Given the Isogeny generated by $\langle K_B \rangle$, the public key for SIDH is the tuple $(E_B, \phi(P_A), \phi(Q_A))$. In SIDH, the shared secret is found by chaining Alice and Bob’s isogenies to find a shared curve $E_{AB}$ (up to isomorphism), where the j-invariant of the curve is used as the shared secret. The image of the torsion points $(\phi(P_A), \phi(Q_A))$ are required to ensure Alice and Bob agree on their shared secret.

This is where this encryption scheme diverges from SIDH. Rather than sending to Alice the image of the torsion points, the byte to be encrypted is used to create a new point.

First, “generators” of the torsion group for Bob’s new curve are found: $E_B[2^a] = \langle U,V \rangle$ (note these aren’t necessarily generators as they’re just random points with order at most $2^a$. That doesn’t matter here though).

We encrypt the byte $v$ by mixing together the image of the torsion points $(G_B, H_B) = (\phi(P_A), \phi(P_B))$ as

\[G = G_B - [v] U, \\ H = H_B - [v] V.\]The challenge then gives us the curve $E_B$ and $(G,H,U,V)$. To grab our flag, we must find a way to efficiently recover `val`

from this data.

§ COLLECTED DATA
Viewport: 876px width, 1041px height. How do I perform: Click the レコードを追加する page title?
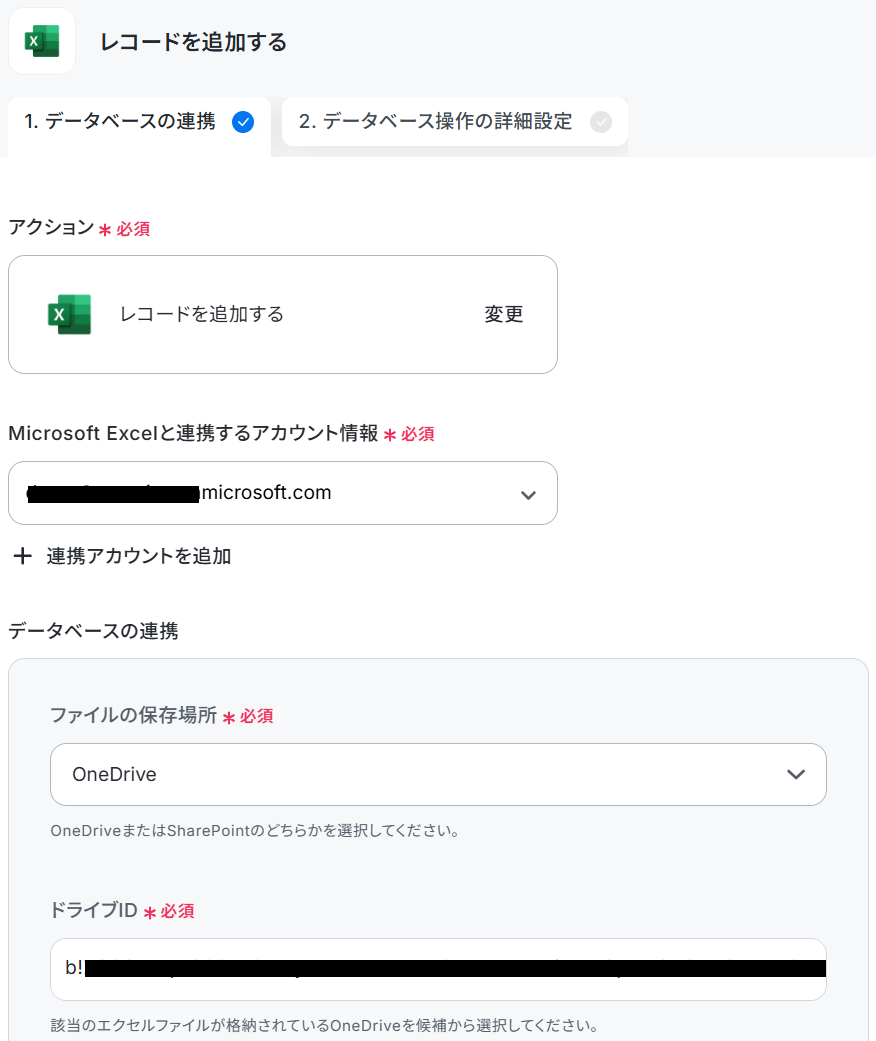tap(193, 42)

§ WORK TO BE COMPLETED
Answer the following questions using the passage on the SIDH-based encryption scheme:
(a) In SIDH, what is used as the shared secret?
(b) In this encryption scheme, what is used to create a new point instead of sending Alice the image of the torsion points?
(c) What does the challenge provide?

§ ANSWER TO THE EXERCISE
(a) The j-invariant of the shared curve $E_{AB}$.
(b) The byte to be encrypted.
(c) The curve $E_B$ and $(G,H,U,V)$.